4. Conclusion.............................................................................................................................22
References......................................................................................................................................22
PART 1
1. Executive Summary
The report presents the findings of a two-part big data and database management assignment. In
Part 1, a database structure was created by combining ERDs (Entity-Relationship Diagrams). On
the tourPedia database, the query operations from Part 2 were completed successfully. The
exercise provided hands-on practise using datasets and a variety of data manipulation and
querying techniques.
2. Introduction
Today's world, where organisations must deal with enormous amounts of data, has made the use
of big data databases more crucial. Data is being produced at a rate that has never been seen
before thanks to technological advancements and the availability of high-speed internet. For
organisations to stay competitive, managing this data and gaining insights from it has become
essential. Big data technologies like MongoDB, a NoSQL document-oriented database that is
commonly used for big data applications, have emerged as a result of this (Chong & Fan, 2019).
The implementation of a big data database using MongoDB, which was created by fusing the
unique databases of each group member, will be covered in this report. The report will give an
overview of each member's individual databases, describe how these databases were integrated,
discuss the decisions that were made during implementation, and offer a critical assessment of
the chosen database solution.
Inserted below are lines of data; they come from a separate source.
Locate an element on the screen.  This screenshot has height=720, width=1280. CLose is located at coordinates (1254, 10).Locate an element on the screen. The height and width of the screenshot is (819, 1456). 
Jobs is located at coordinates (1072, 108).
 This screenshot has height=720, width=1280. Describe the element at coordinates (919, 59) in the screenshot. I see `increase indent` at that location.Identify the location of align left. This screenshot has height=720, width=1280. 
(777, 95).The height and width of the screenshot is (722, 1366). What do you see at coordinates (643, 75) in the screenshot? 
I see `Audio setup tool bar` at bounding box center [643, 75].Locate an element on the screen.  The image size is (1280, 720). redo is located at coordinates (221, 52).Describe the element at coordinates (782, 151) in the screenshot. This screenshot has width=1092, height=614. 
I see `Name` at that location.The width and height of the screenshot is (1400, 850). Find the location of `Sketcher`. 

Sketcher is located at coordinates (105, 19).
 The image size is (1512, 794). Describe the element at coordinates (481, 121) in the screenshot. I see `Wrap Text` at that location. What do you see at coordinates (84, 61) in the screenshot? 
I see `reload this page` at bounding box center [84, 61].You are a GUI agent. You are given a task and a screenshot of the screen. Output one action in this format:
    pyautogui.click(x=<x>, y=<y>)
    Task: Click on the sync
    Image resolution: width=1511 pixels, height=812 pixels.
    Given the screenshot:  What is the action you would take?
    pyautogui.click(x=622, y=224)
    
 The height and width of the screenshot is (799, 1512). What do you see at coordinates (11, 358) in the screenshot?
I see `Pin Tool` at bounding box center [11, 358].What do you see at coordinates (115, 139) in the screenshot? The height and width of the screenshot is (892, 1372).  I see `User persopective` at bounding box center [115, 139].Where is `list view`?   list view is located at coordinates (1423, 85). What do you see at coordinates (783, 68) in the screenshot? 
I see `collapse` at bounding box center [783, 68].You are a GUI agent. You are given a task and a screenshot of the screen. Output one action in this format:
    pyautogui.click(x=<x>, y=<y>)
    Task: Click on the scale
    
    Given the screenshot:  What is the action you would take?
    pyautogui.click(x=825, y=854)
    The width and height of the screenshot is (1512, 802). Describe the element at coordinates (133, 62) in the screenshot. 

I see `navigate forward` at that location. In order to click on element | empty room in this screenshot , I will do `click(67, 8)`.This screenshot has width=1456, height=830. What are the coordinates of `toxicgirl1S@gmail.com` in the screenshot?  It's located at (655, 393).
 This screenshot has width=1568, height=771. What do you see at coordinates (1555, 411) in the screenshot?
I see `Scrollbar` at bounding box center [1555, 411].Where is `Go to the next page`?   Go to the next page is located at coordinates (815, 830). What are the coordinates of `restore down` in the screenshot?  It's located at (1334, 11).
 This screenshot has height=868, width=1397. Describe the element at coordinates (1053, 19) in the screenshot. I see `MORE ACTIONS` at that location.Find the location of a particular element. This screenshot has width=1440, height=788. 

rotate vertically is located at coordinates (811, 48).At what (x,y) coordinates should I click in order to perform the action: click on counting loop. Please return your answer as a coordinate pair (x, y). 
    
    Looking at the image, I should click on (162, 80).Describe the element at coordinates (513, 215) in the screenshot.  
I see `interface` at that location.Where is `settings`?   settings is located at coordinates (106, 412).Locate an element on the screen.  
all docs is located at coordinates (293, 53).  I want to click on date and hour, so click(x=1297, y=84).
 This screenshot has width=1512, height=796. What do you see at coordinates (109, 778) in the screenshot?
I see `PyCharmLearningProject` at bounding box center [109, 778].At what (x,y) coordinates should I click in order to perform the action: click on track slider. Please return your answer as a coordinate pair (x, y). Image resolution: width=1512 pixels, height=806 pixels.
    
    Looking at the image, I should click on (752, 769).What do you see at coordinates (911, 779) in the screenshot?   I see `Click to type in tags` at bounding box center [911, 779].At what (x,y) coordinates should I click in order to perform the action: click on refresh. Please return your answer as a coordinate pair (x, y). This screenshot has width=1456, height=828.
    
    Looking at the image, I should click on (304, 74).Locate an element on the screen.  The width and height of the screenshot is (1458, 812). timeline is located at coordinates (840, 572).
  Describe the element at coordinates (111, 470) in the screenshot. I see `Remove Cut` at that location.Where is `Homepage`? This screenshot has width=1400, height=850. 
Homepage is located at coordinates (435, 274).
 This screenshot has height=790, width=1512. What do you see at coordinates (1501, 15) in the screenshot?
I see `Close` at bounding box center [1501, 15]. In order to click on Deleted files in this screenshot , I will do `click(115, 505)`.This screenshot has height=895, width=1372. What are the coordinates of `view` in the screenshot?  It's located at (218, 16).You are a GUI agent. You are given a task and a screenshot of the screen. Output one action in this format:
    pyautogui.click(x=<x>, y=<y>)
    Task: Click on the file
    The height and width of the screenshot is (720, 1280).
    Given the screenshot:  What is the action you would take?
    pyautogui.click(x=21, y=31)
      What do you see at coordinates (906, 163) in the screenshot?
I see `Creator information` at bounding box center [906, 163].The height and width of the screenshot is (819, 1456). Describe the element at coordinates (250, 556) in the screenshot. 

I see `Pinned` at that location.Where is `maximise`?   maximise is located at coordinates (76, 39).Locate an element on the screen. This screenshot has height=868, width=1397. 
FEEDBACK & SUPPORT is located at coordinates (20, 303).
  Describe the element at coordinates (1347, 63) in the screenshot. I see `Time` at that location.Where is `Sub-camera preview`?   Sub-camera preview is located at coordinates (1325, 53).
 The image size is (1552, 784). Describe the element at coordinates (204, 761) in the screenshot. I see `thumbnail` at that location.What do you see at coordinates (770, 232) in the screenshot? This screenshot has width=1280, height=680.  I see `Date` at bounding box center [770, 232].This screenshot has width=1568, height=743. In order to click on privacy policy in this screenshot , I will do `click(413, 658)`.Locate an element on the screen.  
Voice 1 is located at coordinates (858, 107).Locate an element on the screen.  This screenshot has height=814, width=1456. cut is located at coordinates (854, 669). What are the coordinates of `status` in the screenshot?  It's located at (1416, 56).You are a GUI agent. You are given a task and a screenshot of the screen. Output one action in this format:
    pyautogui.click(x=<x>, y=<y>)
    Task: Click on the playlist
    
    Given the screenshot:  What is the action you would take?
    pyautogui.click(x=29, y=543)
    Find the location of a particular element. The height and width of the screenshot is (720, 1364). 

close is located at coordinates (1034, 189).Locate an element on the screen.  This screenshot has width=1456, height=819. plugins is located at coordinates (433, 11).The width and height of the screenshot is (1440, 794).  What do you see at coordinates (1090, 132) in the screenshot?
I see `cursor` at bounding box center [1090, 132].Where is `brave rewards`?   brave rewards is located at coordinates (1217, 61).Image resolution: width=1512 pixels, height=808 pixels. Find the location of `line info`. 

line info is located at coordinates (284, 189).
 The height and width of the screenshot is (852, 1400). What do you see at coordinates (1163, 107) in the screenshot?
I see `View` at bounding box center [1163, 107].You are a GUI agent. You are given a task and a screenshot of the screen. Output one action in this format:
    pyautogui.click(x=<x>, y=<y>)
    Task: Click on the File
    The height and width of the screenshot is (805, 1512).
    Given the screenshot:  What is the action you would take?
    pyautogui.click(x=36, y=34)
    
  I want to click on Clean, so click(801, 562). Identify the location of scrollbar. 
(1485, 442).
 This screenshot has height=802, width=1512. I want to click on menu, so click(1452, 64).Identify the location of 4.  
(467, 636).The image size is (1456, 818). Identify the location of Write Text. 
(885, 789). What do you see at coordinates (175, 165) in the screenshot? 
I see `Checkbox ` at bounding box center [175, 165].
We will also assess the finished database's usability and utility
from the viewpoint of the end user (Diogo & Santos, 2020).
The result aims to give readers a thorough grasp of how to create a large data database using
MongoDB and the advantages it may offer businesses. This report intends to assist people and
organisations considering using a big data database solution to meet their data management
requirements.
3. Methodology
Each group member provided their unique database ideas from assessment 1 as part of the
collaborative methodology utilised to create the big data database using MongoDB. To find
improvement opportunities and ensure the separate databases were compatible with MongoDB,
the procedure required a comprehensive evaluation and review of each database.
3.1. Critical Analysis of Asim Khan Database (ERD)

Most of the entities have been identified in this ERD. Some important entities are
Online_Bookings, Referrals, and Insurance Provider that provide unique aspect of this ERD.
3.2. Critical Analysis of Muhammad Salman Database (ERD)

In this ERD, we have some unique entities such as Medical_Test, Therapy_Session,
Therapy_Type, and Patient Vital Signs. We can use these entities to expand the scope of our
final database further.
The addition of the Medical_Test, Therapy_Session, Therapy_Type, and Patient Vital Signs
entities in the ERD greatly increases the scope and functionality of the final database solution.
These organisations offer extra channels for healthcare data collection and processing, which is
crucial for supporting clinical activities like disease diagnosis, chronic condition management,
and patient progress tracking.
An elegant technique that successfully represents the intricacy of the relationships between the
entities is the resolution of many-to-many interactions by including a junction table or alternate
entity. This method guarantees correct data recording and removes the chance of duplicate or
inconsistent data.
The association names and cardinalities offer a precise and thorough representation of the
connections between the database's elements. This feature makes it easier to navigate between
related entities and ensures that data is correctly associated with the appropriate entity,
improving data usability and streamlining data processing.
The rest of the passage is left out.